## WORK REQUIRED
Convert the stretch from the line containing "You are a computer-use" through the line containing "Instruction: Save the" into a Markdown table with the columns Row and Line, leaving out blank lines.

## SOURCE DATA
○ ○ ○ ○ ○

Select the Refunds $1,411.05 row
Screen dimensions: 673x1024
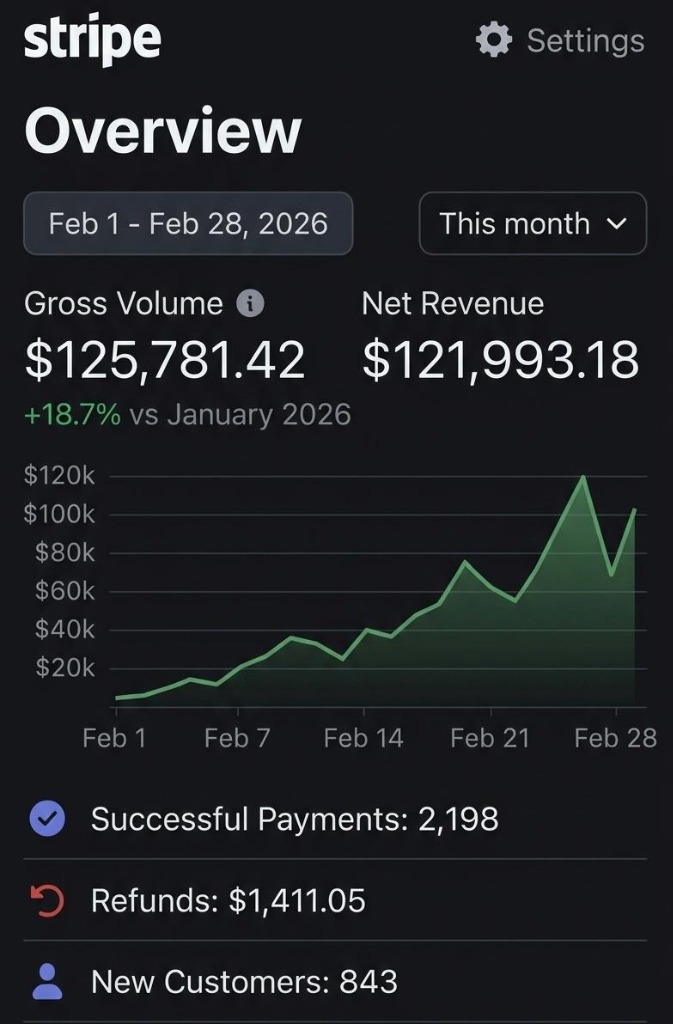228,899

○ ○ ○ ○ ○

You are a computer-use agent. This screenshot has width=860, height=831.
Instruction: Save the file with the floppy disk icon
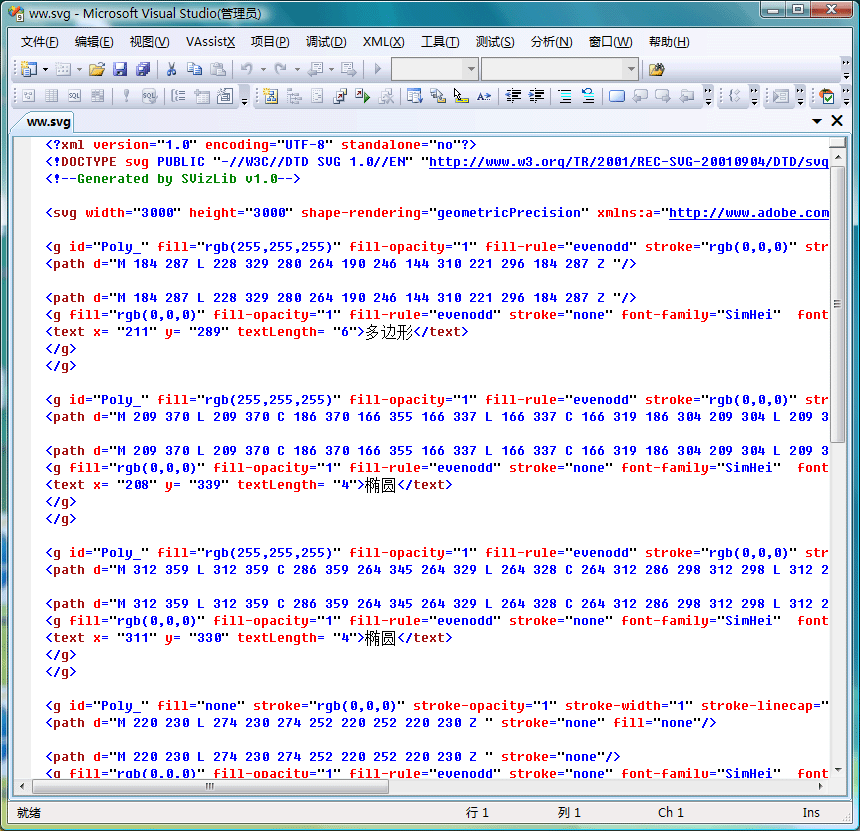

○ ○ ○ ○ ○

## COMPLETE ANSWER
| Row | Line |
|---|---|
| 1 | You are a computer-use agent. This screenshot has width=860, height=831. |
| 2 | Instruction: Save the file with the floppy disk icon |